Adam Shipp, a Wiradjuri man, was introducing the group to the sights and scents of the season but, in particular, was referring to seeds of a plant which were the size of quinoa. That was appropriate as Adam runs Yurbay Consultancies - "yurbay" meaning "seed" in his Indigenous language. I could not see the plant but it was probably mat rush (Lomandra longifolia) which Adam says has a seed like a grain of rice and these can be made into damper. The plant is used for food, fibre and medicine. He twists it into rope which becomes tougher as it dries.
There were four tours on November 4 and 6, and these are to be followed by more tours on February 3 and 5. Visitors have to book on the museum's website (head pieces for hearing are provided) and morning tea is included. Adam brings in samples of native pepper, saltbush, wattle seed and kurrajong seed (which he says is like popcorn) for tasting with a cup of bush tea. At home he cooks with wattle seed collected from Cootamundra and Blackwood wattles.
In home gardens the museum's edible plants grow well. I have had kangaroo grass (Themeda triandra) in a pair of tall narrow pots for 20 years.
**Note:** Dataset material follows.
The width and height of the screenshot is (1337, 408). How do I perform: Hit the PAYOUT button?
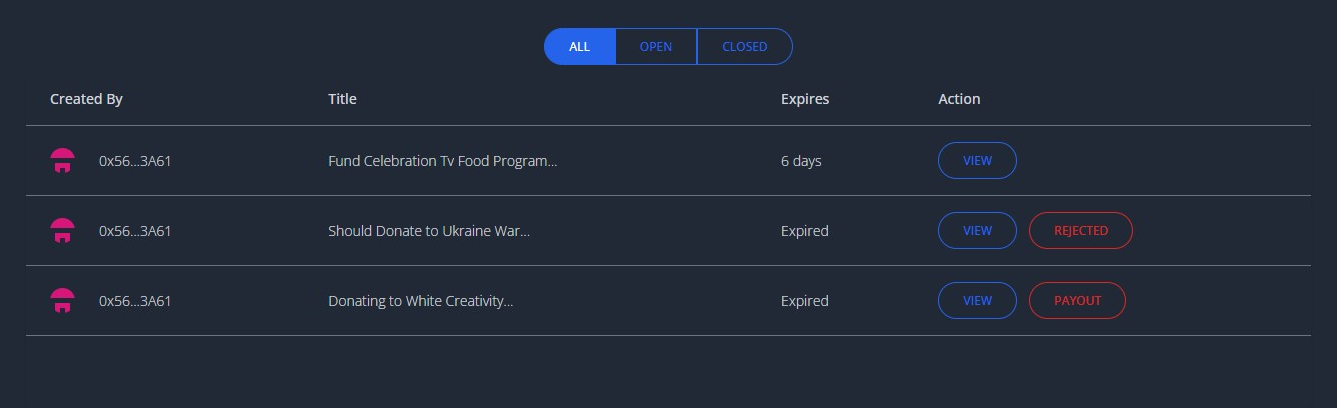[1077, 301]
Their edible seeds can be ground into flour.
Adam says kangaroo grass is also used in land management and native grazing animals use it for their food. The native blue flax lily (Dianella revoluta) has attractive blue berries which are said to be edible fresh or cooked. In my garden it needs to be watched as it spreads.
Native indigo (Indigofera australis) is a source of nectar for butterflies. Adam calls it a fishing plant as the leaves can be crushed and thrown into a waterhole which starves the water of oxygen causing fish to float and be caught easily.
Bees a-buzz
At ACT for bees, Julie Armstrong and her team have emailed to say it is Australian Pollinator Week from November 13-22 and among details for the event, ACT for Bees has included a list of groundcovers to attract bees and pollinators in the ACT.
Two low-growing grevilleas provide high nectar to attract bees, the fan flower (Scavola humilis) which lures bees, butterflies and birds, salvia species (the sage family). Prostrate false sarsaparilla (Hardenbergia violacea) is also recommended as a bee attractant and Adam Shipp says its leaves or flowers can be used to make tea.
Drewe Just of Campbell collects the finest honey from the bees in his hives. He said originally he only wanted to have three hives but the bees kept swarming so, in October, he increased it to five hives. Swarming on three occasions has been spectacular.
My neighbours and I would have to agree. A hive of bees has been resident in a large hole in the trunk of a more than 300-year-old eucalyptus blakelyi near our townhouses. The bees have been swarming for two weeks. It is at once awe-inspiring and something of which to be aware as they visit both exotic and native flowers in the vicinity.
Julie Armstrong includes in the newsletter an extract from a report by Hall Rotarian Jonathan Palmer announcing Hall as the first bee-friendly village in Australia. From 2018, a group of local beekeepers, environmentalists and concerned citizens became the Hall Honeys. The Hall Men's Shed members constructed 100 bee hotels and local residents all joined in.
They know about the bee waggle dance when a bee walks in a circle, turns around, often with a little waggle, then walks the same circle in the opposite direction. This is thought to indicate to hive mates the quality of the flower patch she has found. On World Bee Day in May, humans were invited to join a global challenge to do the waggle dance. At Hive Mind at the Museum of Australian Democracy in June, environmental scientist Cormac Farrell said bees dance in the dark when they are voting to move to a new home to replace the queen bee. Time to waggle dance before dinner tonight.